BARTON — Rupert Chamberlin stands next to the railing on his deck, which affords a magnificent view of the countryside and the Jay mountain range in the distance. It’s not the view, though, that holds his interest. Although retired, he’s a farmer first and always. And today he’s got his eye on a piece of land just below the house that needs to brush hogged.

As someone who has farmed for most of his 83 years, he says there is a technique to brush hogging. His approach is to first brush hog the land counter-clockwise, and then to do it again clockwise. That way, he says, you get the grass that was only bent over on the first pass. As a finishing touch, he brush hogs the land once more, going back and forth, as if he were mowing his lawn.
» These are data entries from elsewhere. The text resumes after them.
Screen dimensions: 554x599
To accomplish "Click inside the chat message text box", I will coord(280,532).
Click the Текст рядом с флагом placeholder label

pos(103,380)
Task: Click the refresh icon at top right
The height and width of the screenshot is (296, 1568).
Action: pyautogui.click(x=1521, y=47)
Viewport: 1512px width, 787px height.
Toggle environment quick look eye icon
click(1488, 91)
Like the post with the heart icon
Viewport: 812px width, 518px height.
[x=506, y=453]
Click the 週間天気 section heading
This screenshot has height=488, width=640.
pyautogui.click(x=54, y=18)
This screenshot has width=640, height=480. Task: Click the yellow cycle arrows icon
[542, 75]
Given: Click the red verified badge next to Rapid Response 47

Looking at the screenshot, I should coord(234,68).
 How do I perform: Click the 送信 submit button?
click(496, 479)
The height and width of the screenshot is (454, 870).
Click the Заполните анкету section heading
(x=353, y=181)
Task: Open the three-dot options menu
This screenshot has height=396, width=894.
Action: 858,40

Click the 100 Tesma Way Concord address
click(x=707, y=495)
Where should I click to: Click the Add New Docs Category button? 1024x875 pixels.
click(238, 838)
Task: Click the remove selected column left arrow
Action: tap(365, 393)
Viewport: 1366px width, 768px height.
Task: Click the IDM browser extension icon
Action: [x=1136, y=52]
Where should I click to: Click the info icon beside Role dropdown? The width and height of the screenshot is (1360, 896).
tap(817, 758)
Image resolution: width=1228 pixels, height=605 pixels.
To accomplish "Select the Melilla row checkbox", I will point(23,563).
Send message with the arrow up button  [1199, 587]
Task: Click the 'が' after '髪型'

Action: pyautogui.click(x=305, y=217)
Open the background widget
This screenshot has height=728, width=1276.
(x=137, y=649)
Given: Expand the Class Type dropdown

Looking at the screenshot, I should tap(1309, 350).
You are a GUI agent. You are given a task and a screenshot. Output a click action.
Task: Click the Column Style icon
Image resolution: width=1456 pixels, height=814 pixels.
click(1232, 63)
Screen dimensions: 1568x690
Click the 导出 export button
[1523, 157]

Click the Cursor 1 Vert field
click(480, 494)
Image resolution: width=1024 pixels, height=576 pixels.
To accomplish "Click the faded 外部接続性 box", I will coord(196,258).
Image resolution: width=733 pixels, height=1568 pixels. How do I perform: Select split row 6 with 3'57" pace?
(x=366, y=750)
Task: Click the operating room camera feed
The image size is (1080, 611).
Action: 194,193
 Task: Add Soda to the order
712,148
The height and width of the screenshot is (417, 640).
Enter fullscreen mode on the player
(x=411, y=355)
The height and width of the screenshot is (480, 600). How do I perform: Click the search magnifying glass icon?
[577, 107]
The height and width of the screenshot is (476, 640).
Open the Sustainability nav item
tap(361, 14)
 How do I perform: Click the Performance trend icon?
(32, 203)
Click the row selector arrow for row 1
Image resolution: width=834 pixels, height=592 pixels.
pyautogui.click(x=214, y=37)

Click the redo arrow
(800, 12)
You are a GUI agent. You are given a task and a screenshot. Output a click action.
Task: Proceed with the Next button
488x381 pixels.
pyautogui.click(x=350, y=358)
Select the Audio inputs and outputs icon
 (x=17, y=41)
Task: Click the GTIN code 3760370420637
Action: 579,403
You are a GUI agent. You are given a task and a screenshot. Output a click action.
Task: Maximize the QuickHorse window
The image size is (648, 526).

His observations about brush, or bush, hogging are likely characteristic of someone who has been working the land as a dairy farmer since graduating from the Vermont Agricultural and Technical Institute in Randolph in 1953. Or someone who has stuck it out through thick and thin.

“I’ve moved five times and haven’t gone a mile,” he says, speaking about a farming life that began when he became a partner on his father’s farm out of college, and eventually took it over in 1958, the same year he started breeding registered Jerseys.

A few years later, in 1960, he took on a life partner when he married Muriel Rochelu, who has been with him through the lean years as well as the ones more robust.